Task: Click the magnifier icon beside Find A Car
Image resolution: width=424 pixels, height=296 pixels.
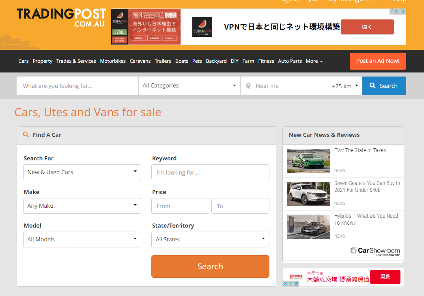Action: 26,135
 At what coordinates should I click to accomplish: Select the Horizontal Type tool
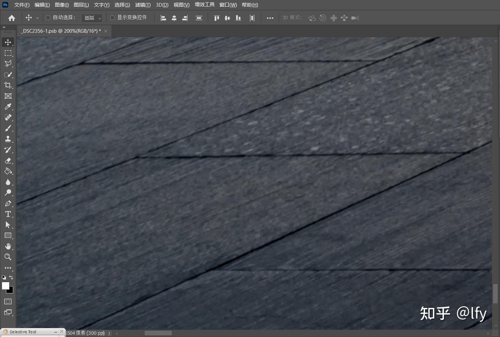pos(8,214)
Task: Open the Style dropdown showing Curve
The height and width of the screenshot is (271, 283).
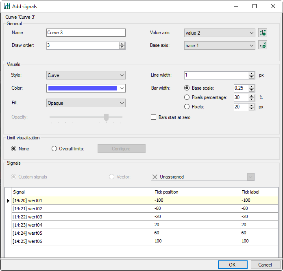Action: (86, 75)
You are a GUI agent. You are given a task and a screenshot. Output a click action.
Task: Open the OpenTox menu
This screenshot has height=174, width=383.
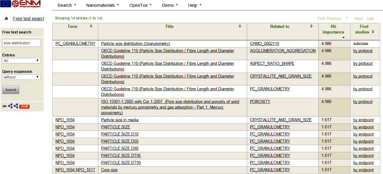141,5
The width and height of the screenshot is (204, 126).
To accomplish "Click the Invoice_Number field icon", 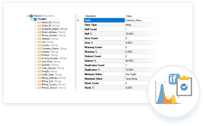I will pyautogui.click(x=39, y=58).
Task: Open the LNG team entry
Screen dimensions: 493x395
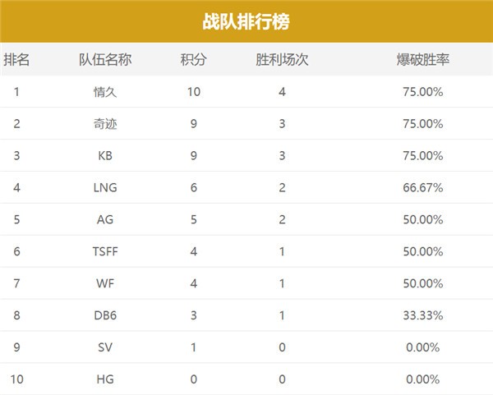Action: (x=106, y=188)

---

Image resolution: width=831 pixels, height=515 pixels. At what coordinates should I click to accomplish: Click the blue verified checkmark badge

Set problem: Rewrite the material starting at the line containing "Task: Open the LNG team entry" and ending at the line containing "Action: (x=106, y=188)", with "team" changed to "group" and everything else kept the same. Leave the pictures out of your answer.

Output below:
Task: Open the LNG group entry
Screen dimensions: 493x395
Action: (x=106, y=188)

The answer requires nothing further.